Report every line of the items below that contains the string "height", copying each matching line in full. Matching is case-sensitive.

Record set ▸
•••••
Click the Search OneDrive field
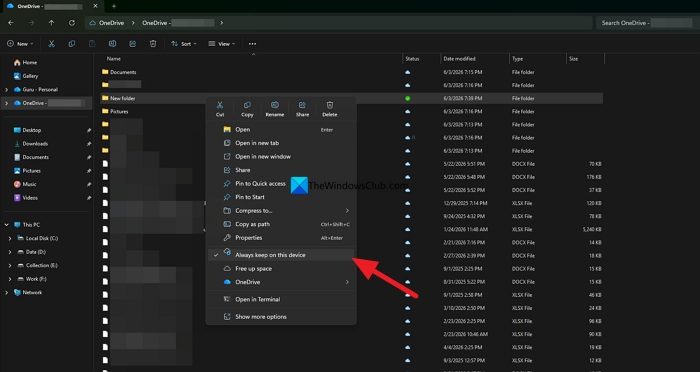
•••••
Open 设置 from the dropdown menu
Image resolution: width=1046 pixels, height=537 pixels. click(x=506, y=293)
•••••
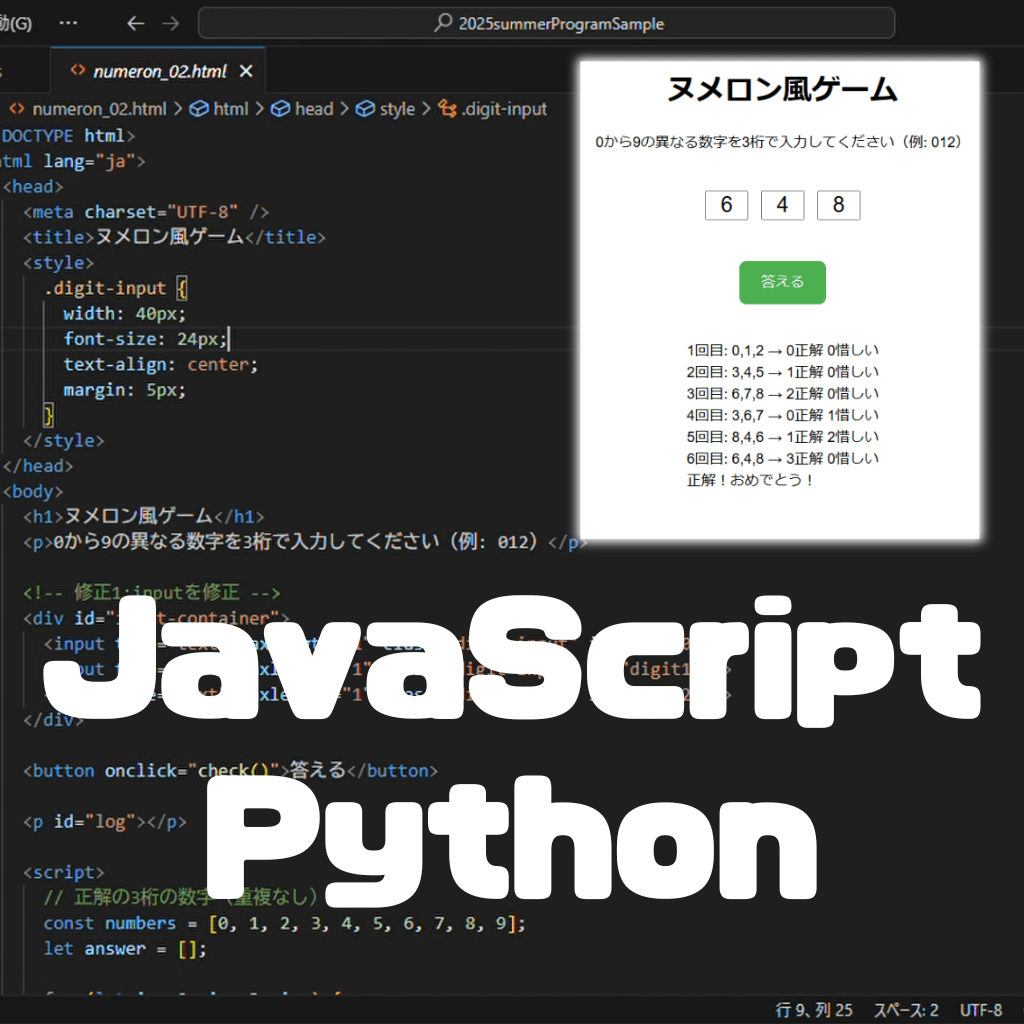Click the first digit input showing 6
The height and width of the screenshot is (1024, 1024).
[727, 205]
•••••
Output ▸
Image resolution: width=1046 pixels, height=537 pixels. click(x=506, y=293)
The height and width of the screenshot is (1024, 1024).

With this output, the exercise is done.